The ABC News story interviews Sheikh Abdisalam Adam, who “has filed papers supporting Musse’s and Ahmed’s plans and says his goal is to ‘try to redirect their desire for meaning and social engagement into something more productive here at home.'” While the ABC News article declines to mention Adam’s affiliation (noting only that he is the imam of “another mosque”), it would probably be of interest for readers to know that he is the chairman of the Islamic Civic Society of America (ICSA), which runs Dar al-Hijrah Mosque, in Minneapolis. Dar al-Hijrah is located at 504 Cedar Avenue, immediately adjacent to the site of a mysterious New Year’s Eve 2014 explosion at an apartment building owned by a Somali individual suspected by the Treasury Department of helping to finance Al Shabaab, according to watchdog group Judicial Watch.

As Judicial Watch notes in its April 2nd, 2015 press release the Dar al-Hijrah mosque posted a series of web links on its page, including to the Muslim Brotherhood’s main website Ikhwanweb.org. The website also linked to Al-Islah, the Muslim Brotherhood political party of Somalia, and multiple high profile Muslim Brotherhood leaders, including Tariq Ramadan, Yusuf Al Qaradawi and Tariq Suwaidan, as well as to known U.S. and U.K Brotherhood fronts, including the Council on American Islamic Relations (CAIR), The Islamic Society of North America (ISNA), The Islamic Circle of North America (ICNA), the Muslim American Society (MAS), and the Muslim Association of Britain (MAB).

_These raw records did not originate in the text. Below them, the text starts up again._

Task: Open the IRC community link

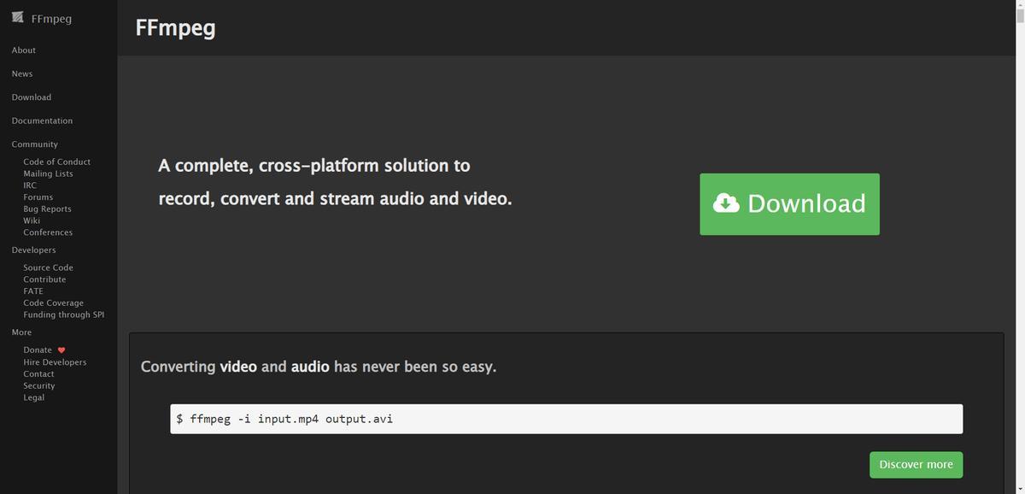Action: 30,185
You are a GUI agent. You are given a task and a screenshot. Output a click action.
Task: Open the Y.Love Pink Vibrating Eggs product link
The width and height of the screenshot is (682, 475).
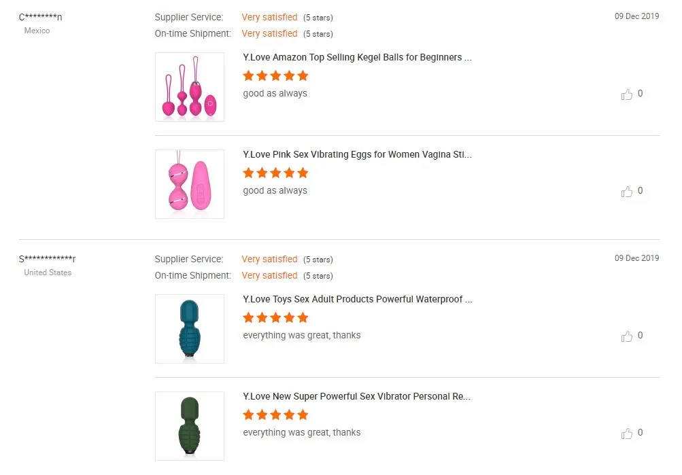[x=357, y=155]
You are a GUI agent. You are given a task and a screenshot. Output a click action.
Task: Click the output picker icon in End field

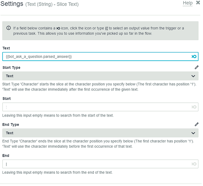(x=194, y=164)
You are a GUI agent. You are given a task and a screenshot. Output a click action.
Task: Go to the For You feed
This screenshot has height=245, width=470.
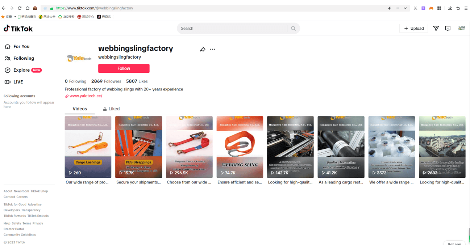[21, 47]
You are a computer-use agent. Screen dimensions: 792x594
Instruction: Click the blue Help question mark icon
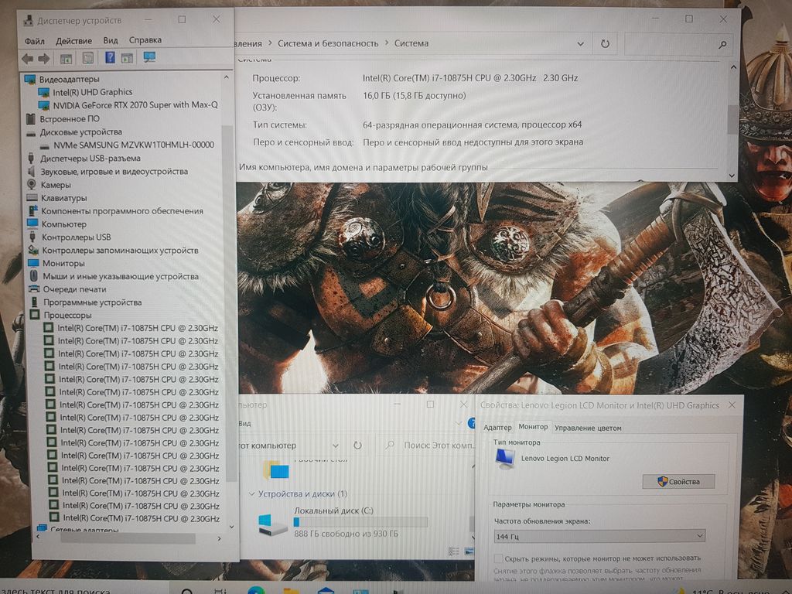(110, 58)
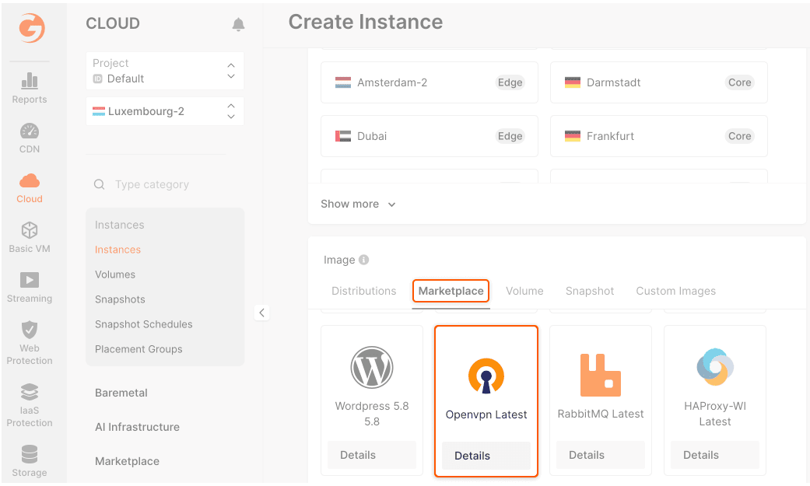Image resolution: width=810 pixels, height=486 pixels.
Task: Select the Amsterdam-2 region option
Action: click(429, 82)
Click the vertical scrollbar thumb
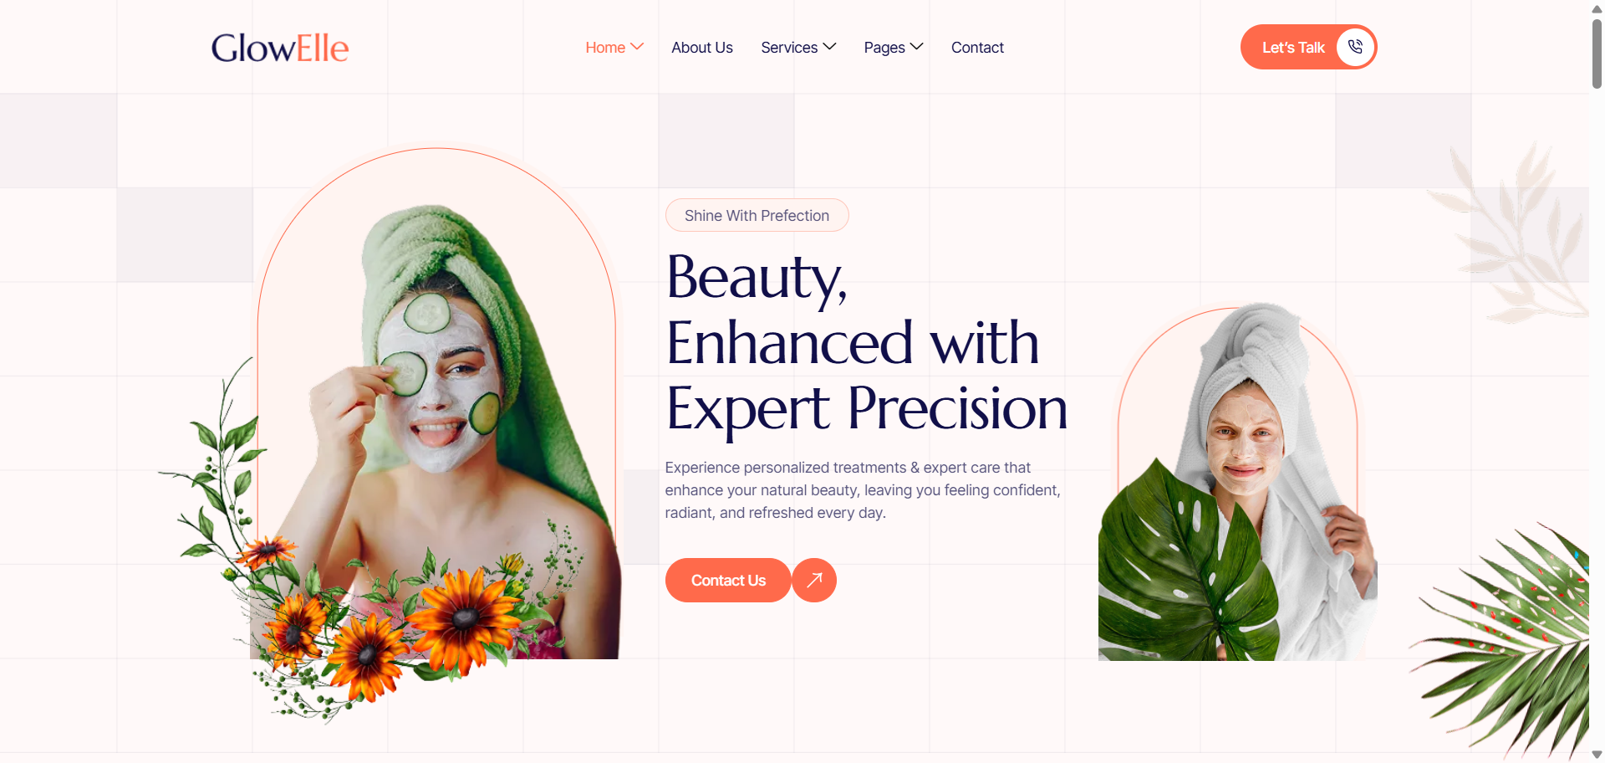The height and width of the screenshot is (763, 1605). click(1597, 54)
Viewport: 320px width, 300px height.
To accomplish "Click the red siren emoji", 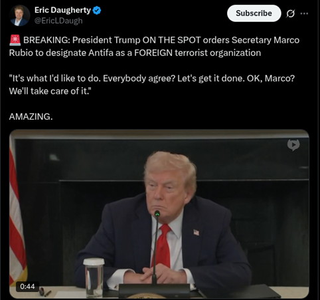I will 15,40.
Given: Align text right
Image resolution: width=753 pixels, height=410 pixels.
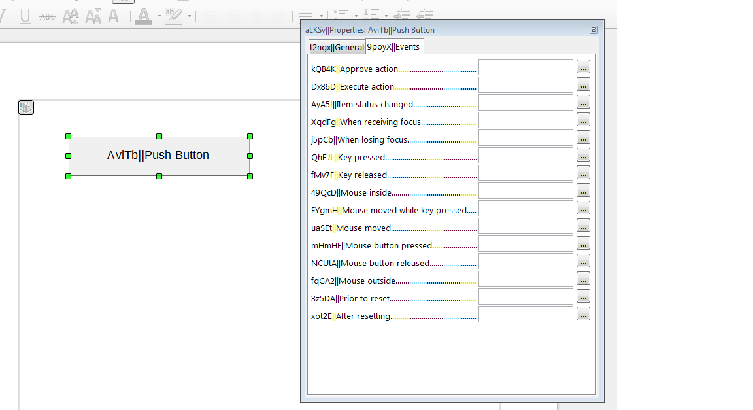Looking at the screenshot, I should point(256,16).
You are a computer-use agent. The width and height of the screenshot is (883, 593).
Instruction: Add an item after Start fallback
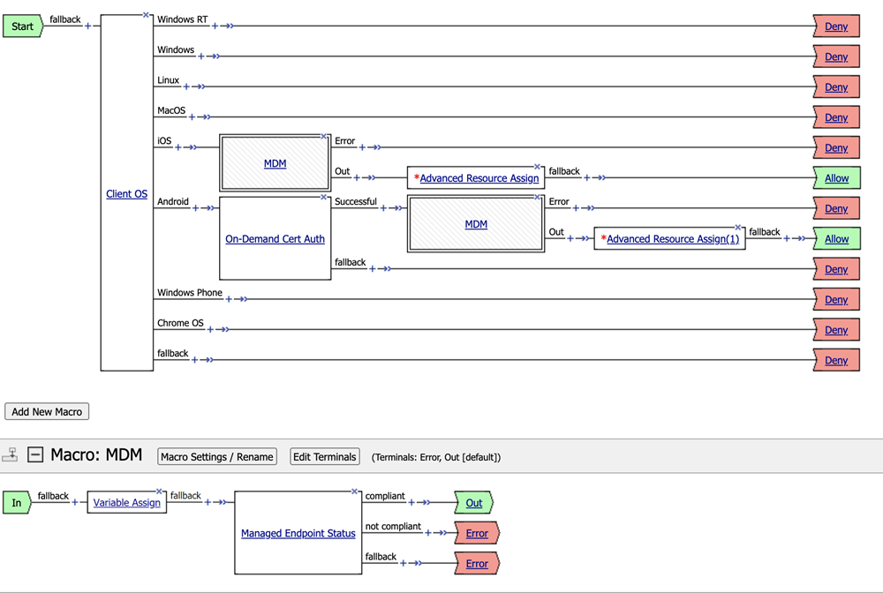87,26
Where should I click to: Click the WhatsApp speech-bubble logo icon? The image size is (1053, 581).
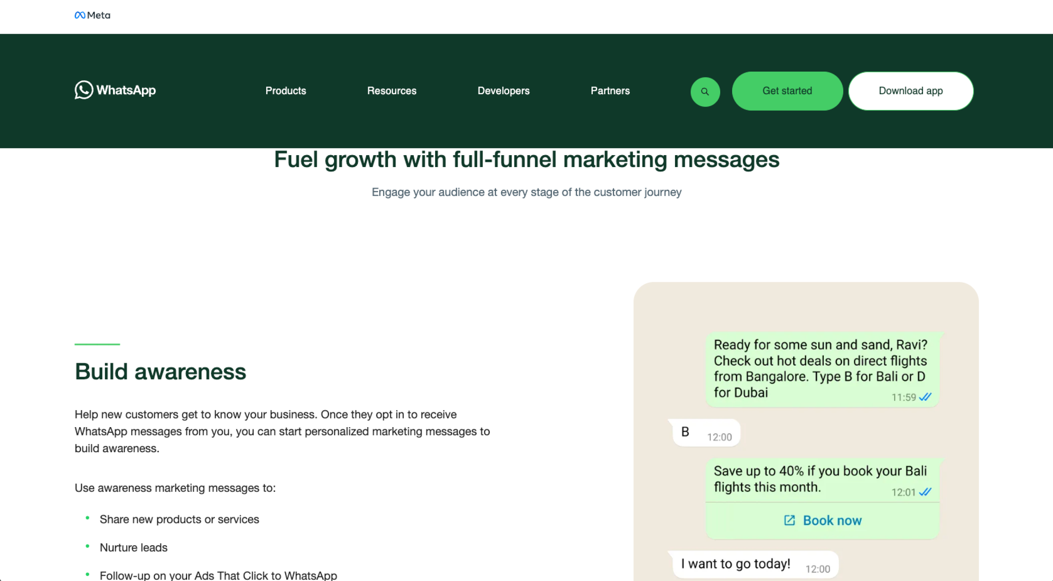pos(83,91)
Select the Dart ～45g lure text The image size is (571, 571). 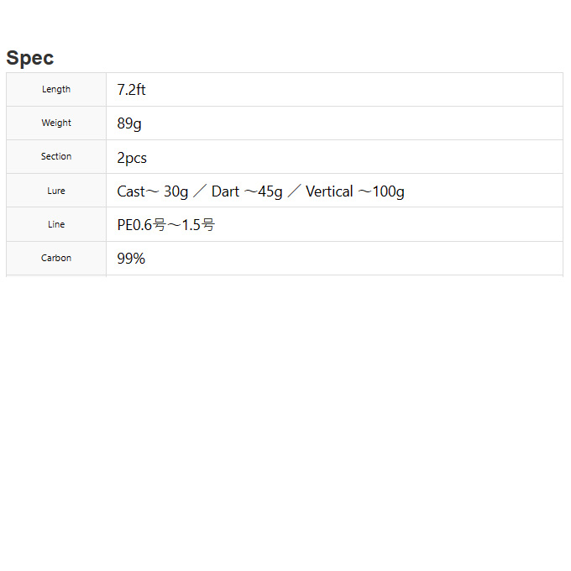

These links were present on the website from at least April 7th, 2007 to May 17th, 2014. During the same period Adam was listed as the Mosque’s Director, under the mosque’s “Biography” page.

Judicial Watch is currently engaged in a Freedom of Information Act Lawsuit against the Department of Justice in an attempt to acquire information regarding the investigation in the explosion.

In addition to his association with a mosque which openly directed web visitors to the Muslim Brotherhood, Sheikh Abdisalam Adam was also a director of ARAHA, the American Relief Agency for Horn of Africa.  ARAHA partners with charities including the Zakat Foundation, the charity Baitulmaal (not to be confused with Baitumal Inc, a financial services company which engaged in support for Al Qaeda and Hamas), and Life for Relief and Development (LRD).

Interestingly, these organizations not only cooperate but have had interlocking leadership. ARAHA’s executive Director Mohammed Idris was also Vice Chairman of LRD from 2006-2014 while also serving as head of ARAHA, and the head of Baitulmaal, Abdallah Boumediene was a board member of LRD from June 2012, until at least December 2014, when he served as CEO.

LRD was raided by the FBI in 2006, and in part agents were looking for ties between LRD and Iraq’s Muslim Brotherhood party known as the Iraqi Islamic Party. Another target in the same raid was Muthanna Al-Hanooti, a LRD employee, formerly executive director of CAIR-MI and the son of the late Muslim Brotherhood leader Sheikh Mohammed Al-Hanooti.  The younger Al-Hanooti was alleged to have been working as an agent of influence for Saddam Hussein’s regime, and was eventually sentenced to 1 year in prison for violating sanctions law. Ironically current CAIR-MI executive director Dawud Walid would later join LRD as a board member.

Adam’s association with groups who themselves are tied to the Muslim Brotherhood certainly raises eyebrows, particularly as he attempts to intervene on behalf of terror suspects. Releasing such suspects on bail would never have been a good idea. But releasing them into the custody of “community leaders” who link themselves with the Muslim Brotherhood, is even more dangerous.